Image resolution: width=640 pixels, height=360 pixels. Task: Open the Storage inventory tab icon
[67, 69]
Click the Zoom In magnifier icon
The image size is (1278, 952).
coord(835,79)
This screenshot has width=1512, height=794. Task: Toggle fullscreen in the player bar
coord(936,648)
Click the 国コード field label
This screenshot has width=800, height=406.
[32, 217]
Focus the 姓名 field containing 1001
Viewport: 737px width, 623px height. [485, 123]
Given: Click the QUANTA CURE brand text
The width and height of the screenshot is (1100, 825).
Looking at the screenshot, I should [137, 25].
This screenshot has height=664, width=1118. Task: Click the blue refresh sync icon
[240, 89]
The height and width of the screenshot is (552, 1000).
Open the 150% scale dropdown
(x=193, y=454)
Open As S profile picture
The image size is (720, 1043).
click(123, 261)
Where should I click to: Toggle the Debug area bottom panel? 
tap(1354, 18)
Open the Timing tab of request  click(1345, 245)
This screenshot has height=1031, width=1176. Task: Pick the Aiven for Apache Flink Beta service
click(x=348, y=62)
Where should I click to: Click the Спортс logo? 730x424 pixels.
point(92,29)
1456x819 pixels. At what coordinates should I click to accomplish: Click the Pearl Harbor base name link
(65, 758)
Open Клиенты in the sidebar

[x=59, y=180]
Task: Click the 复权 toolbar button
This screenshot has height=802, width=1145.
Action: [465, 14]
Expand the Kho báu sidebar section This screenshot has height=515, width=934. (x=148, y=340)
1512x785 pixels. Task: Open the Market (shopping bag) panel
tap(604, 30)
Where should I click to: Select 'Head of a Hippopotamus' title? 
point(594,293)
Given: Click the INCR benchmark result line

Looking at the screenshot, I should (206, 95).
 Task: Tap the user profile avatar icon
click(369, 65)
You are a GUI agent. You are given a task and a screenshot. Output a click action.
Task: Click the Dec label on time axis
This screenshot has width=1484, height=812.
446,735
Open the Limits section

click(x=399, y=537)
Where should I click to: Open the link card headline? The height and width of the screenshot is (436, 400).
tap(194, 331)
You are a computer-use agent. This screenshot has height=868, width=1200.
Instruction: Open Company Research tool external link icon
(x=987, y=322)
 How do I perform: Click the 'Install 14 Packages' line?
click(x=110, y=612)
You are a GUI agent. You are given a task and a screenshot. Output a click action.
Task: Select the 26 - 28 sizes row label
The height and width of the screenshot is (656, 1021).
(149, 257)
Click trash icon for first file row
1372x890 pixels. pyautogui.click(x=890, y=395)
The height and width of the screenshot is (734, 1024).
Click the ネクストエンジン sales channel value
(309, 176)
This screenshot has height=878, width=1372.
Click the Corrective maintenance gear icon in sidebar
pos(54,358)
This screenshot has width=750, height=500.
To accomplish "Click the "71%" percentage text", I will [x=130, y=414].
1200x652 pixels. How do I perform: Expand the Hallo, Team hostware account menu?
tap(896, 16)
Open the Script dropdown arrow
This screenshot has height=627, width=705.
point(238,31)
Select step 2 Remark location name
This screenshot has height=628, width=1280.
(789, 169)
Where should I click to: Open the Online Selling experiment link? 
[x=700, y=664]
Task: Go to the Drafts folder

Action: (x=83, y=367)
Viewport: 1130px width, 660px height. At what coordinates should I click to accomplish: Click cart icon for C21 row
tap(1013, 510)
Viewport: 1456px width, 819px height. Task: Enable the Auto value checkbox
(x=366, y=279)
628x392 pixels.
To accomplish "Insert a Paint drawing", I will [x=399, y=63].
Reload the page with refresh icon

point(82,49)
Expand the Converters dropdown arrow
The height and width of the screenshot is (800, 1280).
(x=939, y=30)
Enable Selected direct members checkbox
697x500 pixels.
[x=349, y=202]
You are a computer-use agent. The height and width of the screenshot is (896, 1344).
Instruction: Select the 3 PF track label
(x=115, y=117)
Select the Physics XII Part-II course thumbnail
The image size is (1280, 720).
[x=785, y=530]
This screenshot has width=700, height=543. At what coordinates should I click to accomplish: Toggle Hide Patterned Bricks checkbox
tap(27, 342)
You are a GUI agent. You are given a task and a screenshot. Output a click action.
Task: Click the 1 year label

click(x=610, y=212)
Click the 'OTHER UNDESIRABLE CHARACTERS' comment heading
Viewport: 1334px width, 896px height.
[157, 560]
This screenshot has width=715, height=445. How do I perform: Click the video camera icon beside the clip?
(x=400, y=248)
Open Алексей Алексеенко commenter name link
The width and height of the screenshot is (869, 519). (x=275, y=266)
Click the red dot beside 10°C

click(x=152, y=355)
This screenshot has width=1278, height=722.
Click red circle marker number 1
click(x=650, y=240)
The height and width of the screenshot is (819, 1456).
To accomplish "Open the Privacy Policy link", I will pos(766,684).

┄┄┄┄┄┄┄┄┄┄

▸ **Exercise instructions**: Copy out the listing word for word, from the line that contains "Open Алексей Алексеенко commenter name link" through the line that contains "click(x=650, y=240)".

▸ **Solution below**:
Open Алексей Алексеенко commenter name link
The width and height of the screenshot is (869, 519). (x=275, y=266)
Click the red dot beside 10°C

click(x=152, y=355)
This screenshot has width=1278, height=722.
Click red circle marker number 1
click(x=650, y=240)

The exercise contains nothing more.